Evidence in support of a docking model for the release of the transcription factor σF from the antisigma factor SpoIIAB in Bacillus subtilis

Abstract

Cell-specific activation of the transcription factor σF during the process of sporulation in Bacillus subtilis is governed by an antisigma factor SpoIIAB and an anti-antisigma factor SpoIIAA. SpoIIAB, which exists as a dimer, binds to σF in a complex of stoichiometry σF·SpoIIAB2. Escape from the complex is mediated by SpoIIAA, which reacts with the complex to cause the release of free σF. Previous evidence indicated that Arg-20 in SpoIIAB is a contact site for both σF and SpoIIAA and that contact with σF is mediated by Arg-20 on only one of the two subunits in the σF·SpoIIAB2 complex. Here we report the construction of heterodimers of SpoIIAB in which one subunit is wild type and the other subunit is a mutant for Arg-20. We show that the dissociation constant for the binding of σF to the heterodimer was similar to that for the wild type, a finding consistent with the idea that σF contacts Arg-20 on only one of the two subunits. Although SpoIIAA was highly effective in causing the release of σF from the wild type homodimer, the anti-antisigma factor had little effect on the release of σF from the heterodimer.
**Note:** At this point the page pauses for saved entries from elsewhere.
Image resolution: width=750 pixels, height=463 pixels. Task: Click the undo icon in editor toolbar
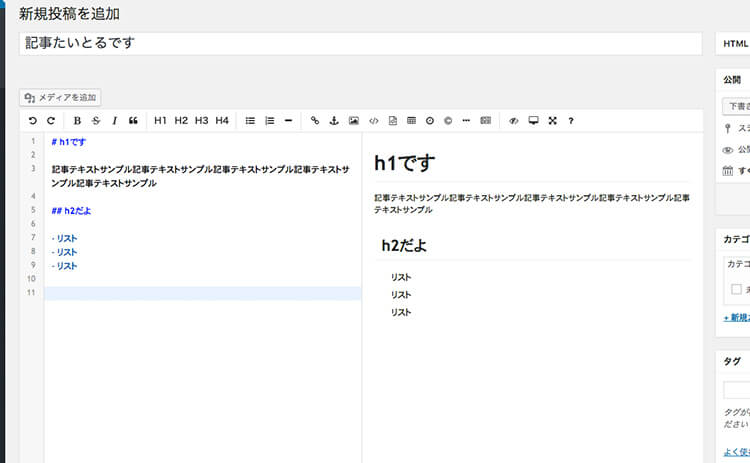[x=33, y=121]
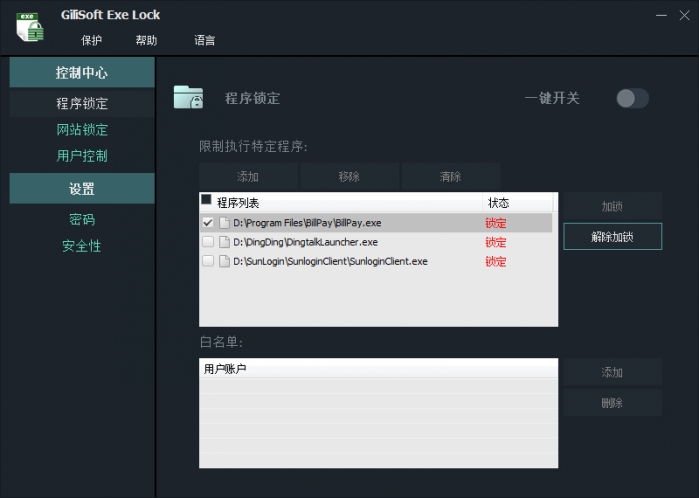
Task: Open the 安全性 settings page
Action: 82,246
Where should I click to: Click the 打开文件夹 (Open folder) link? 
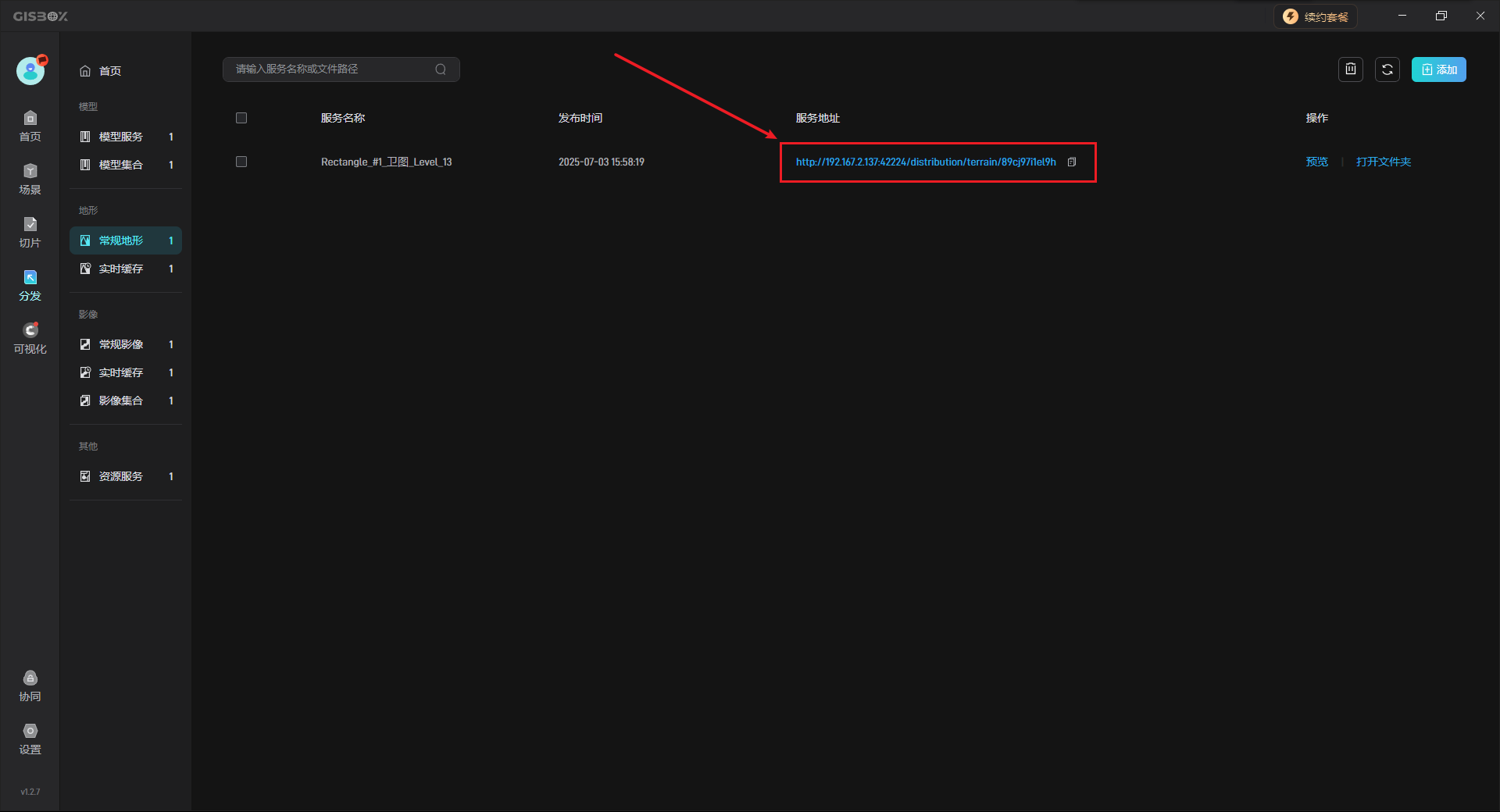(x=1383, y=162)
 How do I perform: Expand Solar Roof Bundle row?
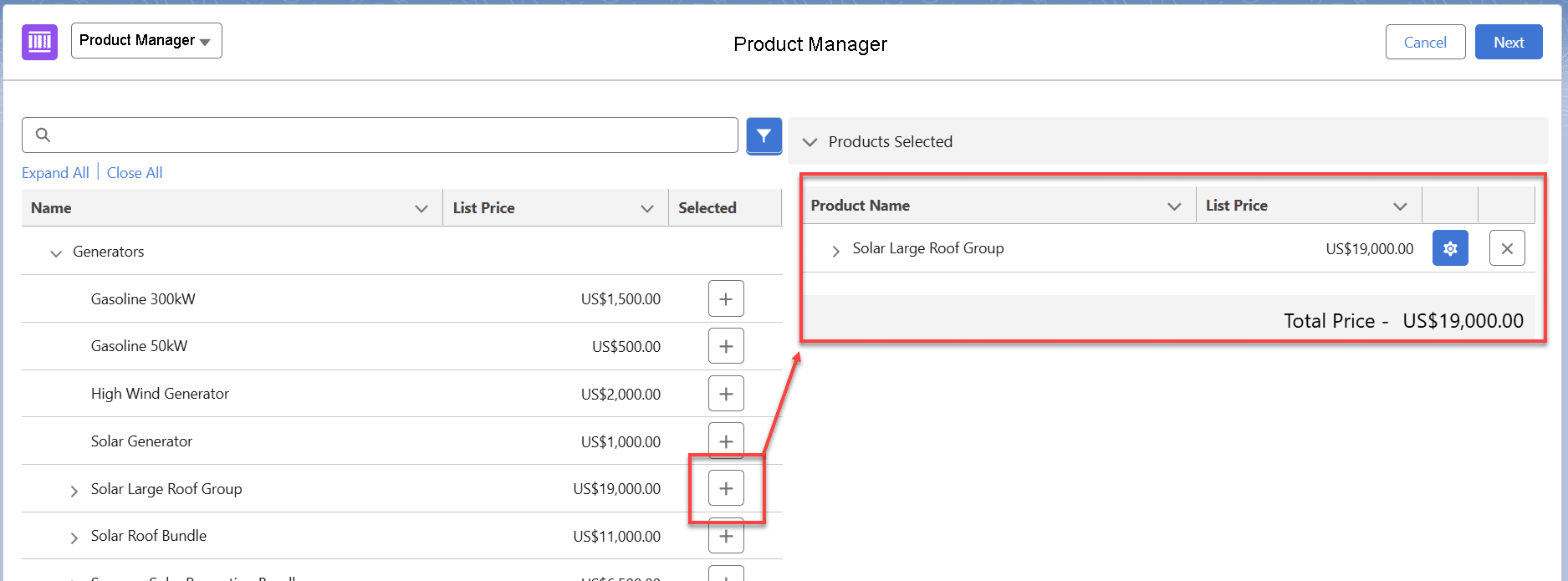tap(74, 538)
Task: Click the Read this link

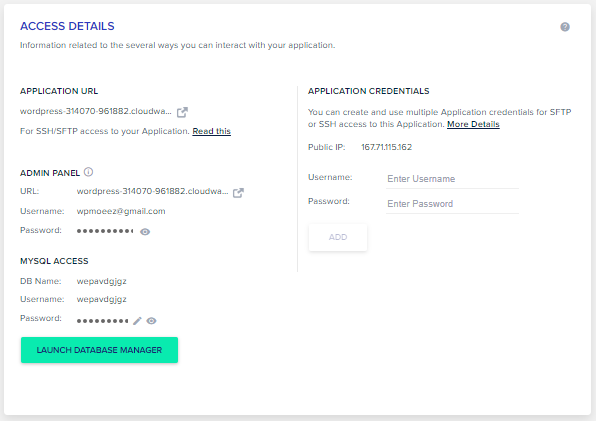Action: [x=211, y=131]
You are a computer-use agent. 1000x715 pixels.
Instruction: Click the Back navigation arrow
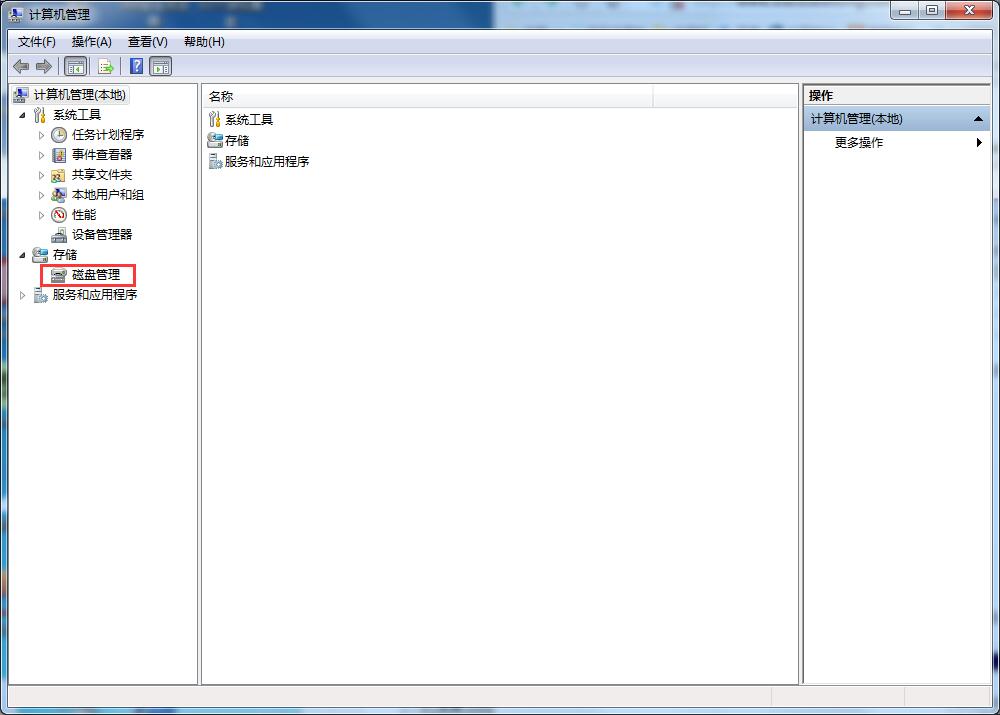pyautogui.click(x=21, y=66)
This finding is consistent with a model in which SpoIIAA docks on the σF·SpoIIAB2 complex, making contact with the subunit in which Arg-20 is not in contact with σF. SpoIIAB is both an anti-σF factor and a protein kinase that phosphorylates and thereby inactivates SpoIIAA. We show that SpoIIAA effectively displaces σF from a complex of σF with a mutant (SpoIIABR105A) that is impaired in the kinase function of SpoIIAB. This result shows that SpoIIAA-mediated displacement of σF from SpoIIAB does not require concomitant phosphorylation of SpoIIAA.